- _Directions_
a. Repeat word for word the passage of the NeoRx Form 8-K starting at "(Registrant’s telephone number, including" and ending at "(17 CFR 240.14a-12)".
b. Which rules, with their CFR citations, appear in the checkbox options of the NeoRx Form 8-K?

8-K 1 a05-4592_18k.htm 8-K

 

UNITED STATES

 

SECURITIES AND EXCHANGE COMMISSION

 

Washington, D.C. 20549

 


 

FORM 8-K

 

CURRENT REPORT
Pursuant to Section 13 or 15(d) of the
Securities Exchange Act of 1934

 

March 3, 2005

Date of Report (Date of
earliest event reported)

 

NeoRx Corporation

(Exact Name of Registrant as Specified in Charter)

 

Washington

 

0-16614

 

91-1261311

(State or Other Jurisdiction
of Incorporation)

 

(Commission File No.)

 

(IRS Employer
Identification No.)

 

 

 

 

 

300 Elliot Avenue West, Suite 500, Seattle, WA

 

98119

(Address of principal executive offices)

 

(Zip Code)

 

(206) 281-7001

(Registrant’s telephone number, including area code)

 

Check the appropriate box below if the Form 8-K filing is intended to simultaneously satisfy the filing obligation of the registrant under any of the following provisions:

 

o Written communication pursuant to Rule 425 under the Securities Act (17 CFR 230.425)

 

o Soliciting material pursuant to Rule 14a-12 under the Exchange Act (17 CFR 240.14a-12)

 

o Pre-commencement communications pursuant to Rule 14d-2(b) under the Exchange Act (17 CFR 240.14d-2(b))

 

o Pre-commencement communications pursuant to Rule 13e-4(c) under the Exchange Act (17 CFR 240.13e-4(c))

 

 



 

Section 1 – Registrant’s Business and Operations

 

Item 1.01.              Entry into Material Definitive Agreement.

 

On March 3, 2005, NeoRx Corporation (the “Company”) entered into definitive agreements relating to the private placement of $4.1 million through the sale of 3,320,000 shares of its common stock. $0.02 par value, at $1.25 per share.  Purchasers in the private placement are as follows:  Bristol Investment Fund, Ltd, Brookstone Biotech Ventures, LP, Castle Creek Healthcare Partners LLC, Cordillera Fund, L.P., Cranshire Capital, L.P., Crescent International, Ltd., Iroquois Capital LP, Nite Capital, LP, Omicron Master Trust, Portside Growth and Opportunity Fund, Smithfield Fiduciary LLC, SRG Capital LLC, TCMP3 Partners, and Whalehaven Capital Limited.

- _Stored rows_
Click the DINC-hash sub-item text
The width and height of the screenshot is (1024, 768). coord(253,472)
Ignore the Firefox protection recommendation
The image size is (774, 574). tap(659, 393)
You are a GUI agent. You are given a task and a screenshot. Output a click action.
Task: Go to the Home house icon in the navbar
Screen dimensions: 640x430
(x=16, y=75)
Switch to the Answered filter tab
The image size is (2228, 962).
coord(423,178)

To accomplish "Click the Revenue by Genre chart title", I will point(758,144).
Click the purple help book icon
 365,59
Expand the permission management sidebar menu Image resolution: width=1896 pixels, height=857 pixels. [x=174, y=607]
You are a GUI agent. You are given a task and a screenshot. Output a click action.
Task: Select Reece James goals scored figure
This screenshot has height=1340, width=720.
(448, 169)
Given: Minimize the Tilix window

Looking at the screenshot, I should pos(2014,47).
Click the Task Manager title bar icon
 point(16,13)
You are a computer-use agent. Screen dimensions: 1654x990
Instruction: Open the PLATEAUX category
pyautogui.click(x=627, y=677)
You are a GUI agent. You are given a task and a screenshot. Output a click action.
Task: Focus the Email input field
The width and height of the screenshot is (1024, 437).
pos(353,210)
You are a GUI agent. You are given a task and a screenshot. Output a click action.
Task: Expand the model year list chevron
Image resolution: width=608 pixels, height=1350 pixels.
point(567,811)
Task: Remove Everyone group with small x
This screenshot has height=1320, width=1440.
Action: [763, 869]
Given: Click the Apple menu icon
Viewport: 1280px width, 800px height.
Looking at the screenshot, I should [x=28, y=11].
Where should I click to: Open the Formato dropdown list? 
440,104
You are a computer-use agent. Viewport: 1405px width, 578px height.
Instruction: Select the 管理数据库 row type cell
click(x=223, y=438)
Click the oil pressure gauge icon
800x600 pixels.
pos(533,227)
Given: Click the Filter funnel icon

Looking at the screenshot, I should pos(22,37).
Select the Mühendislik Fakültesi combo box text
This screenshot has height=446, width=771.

- _Answers in order_
a.
(Registrant’s telephone number, including area code)

 

Check the appropriate box below if the Form 8-K filing is intended to simultaneously satisfy the filing obligation of the registrant under any of the following provisions:

 

o Written communication pursuant to Rule 425 under the Securities Act (17 CFR 230.425)

 

o Soliciting material pursuant to Rule 14a-12 under the Exchange Act (17 CFR 240.14a-12)

b.
- Rule 425 under the Securities Act (17 CFR 230.425)
- Rule 14a-12 under the Exchange Act (17 CFR 240.14a-12)
- Rule 14d-2(b) under the Exchange Act (17 CFR 240.14d-2(b))
- Rule 13e-4(c) under the Exchange Act (17 CFR 240.13e-4(c))